この考えは間違っているのでしょうか?いけないことなのでしょうか?自分が『バグ』である可能性は?


・桐生と佐々木の
「自分がどの様な人間かを、人に説明できなくて息ができなくなったってことありますか?」
「誰にもバレない様に、無事に死ぬために生きるって感じ。」

2人の会話の中で、個性では片づけられない秘密(癖)を持つ人間であるが故の苦しみを感じさせられました。普通に生きていて、自分は周りと変わっている、それを隠していかなければ「普通」ではなくなってしまう。そういうことに怯えている毎日。

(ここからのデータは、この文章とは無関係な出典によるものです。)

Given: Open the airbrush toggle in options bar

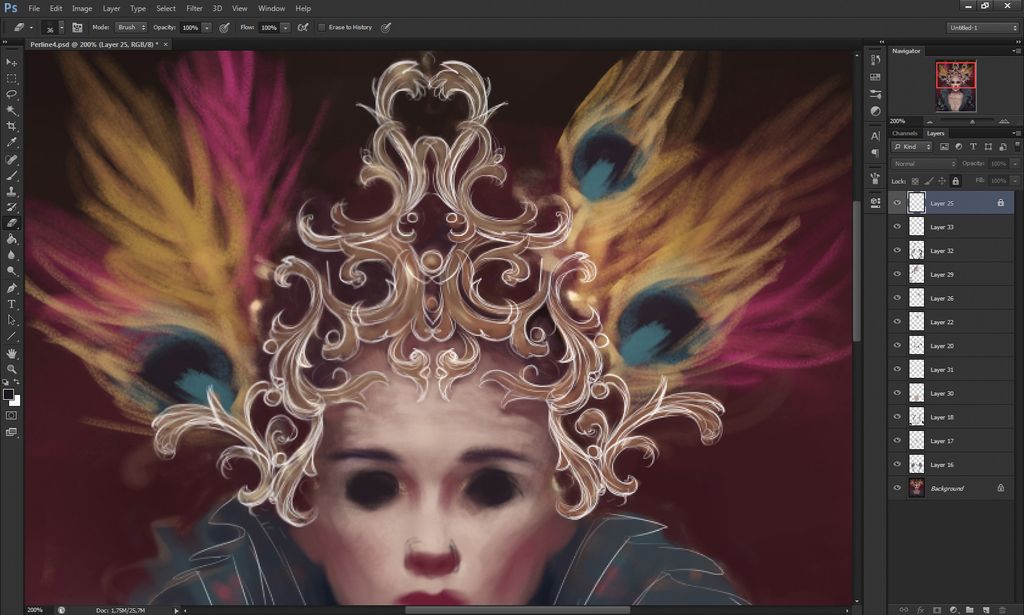Looking at the screenshot, I should click(x=303, y=28).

衝撃的でした。

 

 ▼映画を観た感想

今の時代、子供に至っても、不登校児も増加する中、往来の通学するだけの学校から通信性学校や家庭学習など多種多様な学び方が選択できるようになりました。
また、LGBTQ +の様な性的マイノリティの人への偏見や差別をなくそうとう言う考えが主流になり、様々な性的指向を個性と認め合う多様性の時代になっています。

今回は、「水に対する性欲」という、周りに迷惑をかけない「癖」と言ったら語弊になるかもしれませんが、そういった内容でした。その中でも主人公たちは、それが周りにバレまいと考え、行動し必死に生きています。

では、これが「小さい子供に対する愛欲」や「人を殺すことに対する欲」だとしたらどうでしょうか?
僕が最初に思いつくのは、『神戸連続児童殺傷事件』です。犯人は、「子供を殺すときに快感を得られる」と聴取の際に述べましたが、それを1人の人間の「癖」として認められますか?人を殺すことは悪いことだという共通認識がある世界で、この「癖」を持っている人間は迫害されなければなりません。ではこの「癖」を持った人間はどう生きて行けばいいのでしょうか。

さまざまな価値観が多様化し、それを受け入れるか、拒まなければならないかという線引きはどこにあるのでしょう。男性が女性風呂、女性用トイレ、女子大に入るのは、正しいのか悪いことなのか。世界では、「拒んではいけない」という決定が多い中、その決定に反対する意見も多いです。

個人の思考の自由、それに苦しむ人々、それを解放する人々、受け入れる人々、反対する人々。誰しもがなりうる存在として、それらとどう向き合っていくのか。
誰しもにある「癖」、それが社会に受け入れられないものだった場合自分はどう生きていかなければならないのか。何が正しくて、何が悪なのか。
自分の価値基準がいつでも正しいなんて、そんなことはないのに、どうして自分は間違っていないと思えるのか。
自分がマイノリティーだった場合、この世界に何を思うのか。
「癖」や「個性」に対する社会としての向き合い方、今の時代だからこそ、より考えさせられる映画だと感じました。